• **Exercise requirements**
Edit the rows that open with the line containing "Where should I click to: Pin" and close with the line containing "coord(195,130)", changing "Device Manager" to "Disk Management" and leaving everything else as it is. Return only those rows.

• **Exercise data**
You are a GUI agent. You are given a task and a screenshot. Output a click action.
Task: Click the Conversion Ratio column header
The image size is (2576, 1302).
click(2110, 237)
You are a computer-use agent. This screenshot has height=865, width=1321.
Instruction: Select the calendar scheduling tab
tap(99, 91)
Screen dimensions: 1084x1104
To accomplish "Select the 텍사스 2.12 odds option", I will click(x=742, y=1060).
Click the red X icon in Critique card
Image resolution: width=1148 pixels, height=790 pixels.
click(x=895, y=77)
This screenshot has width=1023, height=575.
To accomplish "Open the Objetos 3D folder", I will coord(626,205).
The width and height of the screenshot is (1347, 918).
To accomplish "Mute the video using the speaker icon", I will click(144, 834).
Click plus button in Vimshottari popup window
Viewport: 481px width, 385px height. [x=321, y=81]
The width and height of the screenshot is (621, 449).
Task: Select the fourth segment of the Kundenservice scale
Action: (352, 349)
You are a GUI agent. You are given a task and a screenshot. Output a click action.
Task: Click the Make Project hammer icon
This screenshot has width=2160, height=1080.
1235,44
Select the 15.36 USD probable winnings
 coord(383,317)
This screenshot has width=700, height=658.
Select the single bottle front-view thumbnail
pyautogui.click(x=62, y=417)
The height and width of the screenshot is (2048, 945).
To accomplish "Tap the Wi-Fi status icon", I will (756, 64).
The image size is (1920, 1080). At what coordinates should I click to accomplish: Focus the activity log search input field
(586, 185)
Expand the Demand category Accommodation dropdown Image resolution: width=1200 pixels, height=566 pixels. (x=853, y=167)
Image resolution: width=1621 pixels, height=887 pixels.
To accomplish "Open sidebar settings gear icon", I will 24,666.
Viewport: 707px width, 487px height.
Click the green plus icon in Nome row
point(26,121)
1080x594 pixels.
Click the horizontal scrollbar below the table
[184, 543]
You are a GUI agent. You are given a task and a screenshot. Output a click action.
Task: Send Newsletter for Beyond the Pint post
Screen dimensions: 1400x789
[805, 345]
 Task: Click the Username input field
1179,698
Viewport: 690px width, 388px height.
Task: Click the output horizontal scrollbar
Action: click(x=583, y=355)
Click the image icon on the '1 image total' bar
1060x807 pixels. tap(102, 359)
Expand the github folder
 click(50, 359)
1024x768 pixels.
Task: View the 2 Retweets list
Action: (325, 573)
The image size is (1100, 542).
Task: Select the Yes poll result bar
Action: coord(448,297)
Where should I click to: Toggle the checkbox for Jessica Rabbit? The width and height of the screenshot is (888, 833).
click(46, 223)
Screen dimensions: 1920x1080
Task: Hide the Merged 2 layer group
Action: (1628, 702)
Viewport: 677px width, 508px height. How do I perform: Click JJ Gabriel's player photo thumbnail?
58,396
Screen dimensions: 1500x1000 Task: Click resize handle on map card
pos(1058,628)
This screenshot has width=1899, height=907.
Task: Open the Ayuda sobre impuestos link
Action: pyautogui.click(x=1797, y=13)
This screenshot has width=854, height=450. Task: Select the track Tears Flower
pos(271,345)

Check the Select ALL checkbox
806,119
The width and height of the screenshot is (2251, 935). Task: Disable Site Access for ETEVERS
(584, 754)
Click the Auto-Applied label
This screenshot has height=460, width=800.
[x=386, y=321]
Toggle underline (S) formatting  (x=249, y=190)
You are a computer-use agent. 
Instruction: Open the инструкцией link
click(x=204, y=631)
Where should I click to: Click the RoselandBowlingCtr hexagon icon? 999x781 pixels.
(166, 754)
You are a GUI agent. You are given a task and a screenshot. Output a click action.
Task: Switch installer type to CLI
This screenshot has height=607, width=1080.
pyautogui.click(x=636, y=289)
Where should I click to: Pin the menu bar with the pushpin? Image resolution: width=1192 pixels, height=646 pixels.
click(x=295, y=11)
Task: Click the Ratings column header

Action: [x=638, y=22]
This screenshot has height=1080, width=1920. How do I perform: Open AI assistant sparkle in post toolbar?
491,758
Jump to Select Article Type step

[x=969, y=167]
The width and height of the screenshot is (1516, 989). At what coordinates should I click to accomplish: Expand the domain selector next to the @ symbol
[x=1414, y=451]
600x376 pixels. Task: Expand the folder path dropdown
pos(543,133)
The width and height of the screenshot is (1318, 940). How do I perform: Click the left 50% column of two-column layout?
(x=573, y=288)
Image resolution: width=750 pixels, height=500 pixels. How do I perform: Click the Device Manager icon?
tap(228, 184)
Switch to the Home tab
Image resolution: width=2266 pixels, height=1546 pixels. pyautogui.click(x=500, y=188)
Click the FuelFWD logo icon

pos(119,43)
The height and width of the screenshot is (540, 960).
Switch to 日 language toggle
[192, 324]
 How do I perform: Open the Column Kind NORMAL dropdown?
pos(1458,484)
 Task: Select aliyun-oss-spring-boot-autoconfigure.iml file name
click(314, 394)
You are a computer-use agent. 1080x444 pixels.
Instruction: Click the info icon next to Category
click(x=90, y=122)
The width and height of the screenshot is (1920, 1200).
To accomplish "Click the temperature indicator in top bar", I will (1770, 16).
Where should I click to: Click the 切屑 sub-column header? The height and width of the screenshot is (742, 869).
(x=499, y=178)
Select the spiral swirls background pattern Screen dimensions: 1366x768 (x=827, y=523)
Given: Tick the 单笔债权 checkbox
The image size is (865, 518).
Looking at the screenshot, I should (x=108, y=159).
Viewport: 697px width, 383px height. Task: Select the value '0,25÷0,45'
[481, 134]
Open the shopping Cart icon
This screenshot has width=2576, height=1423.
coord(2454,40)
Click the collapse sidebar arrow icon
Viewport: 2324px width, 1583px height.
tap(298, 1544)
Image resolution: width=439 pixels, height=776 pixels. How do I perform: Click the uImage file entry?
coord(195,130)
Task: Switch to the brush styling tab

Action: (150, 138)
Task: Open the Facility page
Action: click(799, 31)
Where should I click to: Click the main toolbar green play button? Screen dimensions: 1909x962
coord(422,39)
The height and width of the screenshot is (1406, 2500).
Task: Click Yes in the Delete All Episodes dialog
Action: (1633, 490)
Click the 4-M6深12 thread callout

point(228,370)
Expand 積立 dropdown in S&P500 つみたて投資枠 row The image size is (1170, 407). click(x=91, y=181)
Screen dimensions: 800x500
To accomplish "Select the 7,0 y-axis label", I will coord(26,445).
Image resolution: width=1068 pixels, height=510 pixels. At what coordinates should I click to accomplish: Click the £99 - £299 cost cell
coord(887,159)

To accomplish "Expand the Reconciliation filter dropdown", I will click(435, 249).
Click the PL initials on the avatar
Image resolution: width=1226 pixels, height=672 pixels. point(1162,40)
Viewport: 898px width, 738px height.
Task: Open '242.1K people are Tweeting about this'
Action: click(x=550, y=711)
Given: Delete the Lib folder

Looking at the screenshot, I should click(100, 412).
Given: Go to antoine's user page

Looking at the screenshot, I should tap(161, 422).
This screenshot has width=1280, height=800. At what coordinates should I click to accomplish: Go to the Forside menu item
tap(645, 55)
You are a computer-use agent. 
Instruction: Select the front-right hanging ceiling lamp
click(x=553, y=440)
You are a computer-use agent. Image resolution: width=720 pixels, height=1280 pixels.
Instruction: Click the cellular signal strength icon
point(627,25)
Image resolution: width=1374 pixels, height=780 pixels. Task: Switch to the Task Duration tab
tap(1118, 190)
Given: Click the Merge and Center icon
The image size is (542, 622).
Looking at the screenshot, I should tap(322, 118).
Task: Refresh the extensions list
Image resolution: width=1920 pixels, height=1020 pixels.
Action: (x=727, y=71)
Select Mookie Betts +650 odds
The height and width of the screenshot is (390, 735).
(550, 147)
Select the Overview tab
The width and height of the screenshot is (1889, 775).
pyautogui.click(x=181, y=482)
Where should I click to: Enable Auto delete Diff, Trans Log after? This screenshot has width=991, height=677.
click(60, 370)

• **Output**
Where should I click to: Pin the menu bar with the pushpin? Image resolution: width=1192 pixels, height=646 pixels.
click(x=295, y=11)
Task: Click the Ratings column header

Action: [x=638, y=22]
This screenshot has height=1080, width=1920. How do I perform: Open AI assistant sparkle in post toolbar?
491,758
Jump to Select Article Type step

[x=969, y=167]
The width and height of the screenshot is (1516, 989). At what coordinates should I click to accomplish: Expand the domain selector next to the @ symbol
[x=1414, y=451]
600x376 pixels. Task: Expand the folder path dropdown
pos(543,133)
The width and height of the screenshot is (1318, 940). How do I perform: Click the left 50% column of two-column layout?
(x=573, y=288)
Image resolution: width=750 pixels, height=500 pixels. How do I perform: Click the Disk Management icon?
tap(228, 184)
Switch to the Home tab
Image resolution: width=2266 pixels, height=1546 pixels. pyautogui.click(x=500, y=188)
Click the FuelFWD logo icon

pos(119,43)
The height and width of the screenshot is (540, 960).
Switch to 日 language toggle
[192, 324]
 How do I perform: Open the Column Kind NORMAL dropdown?
pos(1458,484)
 Task: Select aliyun-oss-spring-boot-autoconfigure.iml file name
click(314, 394)
You are a computer-use agent. 1080x444 pixels.
Instruction: Click the info icon next to Category
click(x=90, y=122)
The width and height of the screenshot is (1920, 1200).
To accomplish "Click the temperature indicator in top bar", I will (1770, 16).
Where should I click to: Click the 切屑 sub-column header? The height and width of the screenshot is (742, 869).
(x=499, y=178)
Select the spiral swirls background pattern Screen dimensions: 1366x768 (x=827, y=523)
Given: Tick the 单笔债权 checkbox
The image size is (865, 518).
Looking at the screenshot, I should (x=108, y=159).
Viewport: 697px width, 383px height. Task: Select the value '0,25÷0,45'
[481, 134]
Open the shopping Cart icon
This screenshot has width=2576, height=1423.
coord(2454,40)
Click the collapse sidebar arrow icon
Viewport: 2324px width, 1583px height.
tap(298, 1544)
Image resolution: width=439 pixels, height=776 pixels. How do I perform: Click the uImage file entry?
coord(195,130)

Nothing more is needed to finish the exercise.